Lindesay wondered: Where had it gone? Where did it still remain? What were the failures, and where were the conservation successes? He sought his own answers.

“I believed that the technique of re-photography could help answer these questions by comparing the Wall still visible today with that preserved in vintage photographs.” With this understanding, he began what he chose to call the “Great Wall Revisited Programme.” 

Alone no more

But this time Lindesay was alone no more. He had the full support of the Beijing Municipal Administration of Cultural Heritage and Relics and the National Administration of Cultural Heritage and Relics. Shell (China) sponsored the programme. Following the footprints of Geil and other pioneer Great Wall explorers, he has travelled across the vast expanse of northern China, from the Old Dragon’s Head to Yumenguan Pass deep in the Gobi Desert, where he tried to rediscover ruins of the Han Dynasty Wall built 2,000 years ago.

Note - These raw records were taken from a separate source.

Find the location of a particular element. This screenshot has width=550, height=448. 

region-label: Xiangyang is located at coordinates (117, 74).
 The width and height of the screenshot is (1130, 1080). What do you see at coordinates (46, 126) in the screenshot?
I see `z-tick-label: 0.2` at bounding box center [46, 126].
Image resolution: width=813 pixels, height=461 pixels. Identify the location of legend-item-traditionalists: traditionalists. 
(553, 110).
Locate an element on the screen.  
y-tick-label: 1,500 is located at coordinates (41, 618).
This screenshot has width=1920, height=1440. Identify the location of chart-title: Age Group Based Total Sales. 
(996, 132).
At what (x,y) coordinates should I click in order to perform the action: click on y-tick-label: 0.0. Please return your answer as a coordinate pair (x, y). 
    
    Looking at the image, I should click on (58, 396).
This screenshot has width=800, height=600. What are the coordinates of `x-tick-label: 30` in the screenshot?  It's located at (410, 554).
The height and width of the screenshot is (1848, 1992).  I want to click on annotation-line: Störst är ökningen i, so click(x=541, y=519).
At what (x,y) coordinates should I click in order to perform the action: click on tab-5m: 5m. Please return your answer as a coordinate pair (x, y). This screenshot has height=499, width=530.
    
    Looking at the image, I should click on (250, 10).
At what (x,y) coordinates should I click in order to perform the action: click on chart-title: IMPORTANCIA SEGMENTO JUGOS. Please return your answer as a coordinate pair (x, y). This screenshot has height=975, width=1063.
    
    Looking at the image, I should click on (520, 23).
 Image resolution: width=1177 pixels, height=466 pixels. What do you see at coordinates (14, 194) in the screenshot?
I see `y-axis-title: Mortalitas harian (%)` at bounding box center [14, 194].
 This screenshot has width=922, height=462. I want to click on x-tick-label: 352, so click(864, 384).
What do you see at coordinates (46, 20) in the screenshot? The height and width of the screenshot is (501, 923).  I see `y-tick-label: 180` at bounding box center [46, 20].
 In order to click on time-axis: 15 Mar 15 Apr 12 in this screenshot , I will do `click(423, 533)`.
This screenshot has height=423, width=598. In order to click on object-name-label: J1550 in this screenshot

“In Shandan County,” he recalled, “I met the same policeman who interrogated me in the 1980s. The man was now the local police chief. We wined and dined as friends.”

Lindesay has also won the support of many Great Wall experts, including the curators of the Great Wall museums of Qinhuangdao and Jiayuguan the eastern and western ends of the Great Wall.

“They offered me invaluable advice, and helped me locate many sites for re-photography,” he said.

Despite the assistance, the job at hand was as hard as his first Great Wall exploration, if not harder. Lindesay spent a total of 15 years collecting vintage Great Wall photos, including some that were taken more than a century ago, from museums, libraries, bookstores, art galleries and auctions in China and abroad. Numerous sites shown in the old photos are gone, and Lindesay had to visit places again and again to make sure he’d found exactly the right places to portray in his re-photography.

In an article entitled “The Wall of Two Williams” records the difficulties he met:

“Having co-ordinates to key into the memory of my GPS and switched to backtrack mode would have made the task much easier. But the only clues that William Geil provided me with in his century-old caption read ‘Sixty li south of Cha’chienkow’ in which, paradoxically, both distance and name were riddles. The li is simply bizarre; a flexible unit of measurement that has a reputation for being stretchable according to the lie of the land, while all my attempts to pronounce ‘Cha’chienkow” were met with shrugs and stares from Chinese who were naturally unaccustomed to the phonetically alien transliteration method formulated by Wade Giles in the 19th century.”

The Great Wall Revisited Programme, for which Lindesay has travelled 35,000 kilometres across northern China, has met with success and has resulted in an exhibition, a short documentary film and a book, The Great Wall Revisited––From Yumenguan to Old Dragon’s Head in English and Chinese versions.

“This is the first book of mine published in China and in Chinese,” Lindesay said. “But Great Wall re-photography will continue, to show the changes to take place, good or bad. Great Wall conservation is a task for all generations to come, and I believe that re-photography, as an advocacy tool, can definitely help.

“The Great Wall belongs to the entire human race, not only to the Chinese,” Lindesay said. “Who are we if we fail to preserve it?”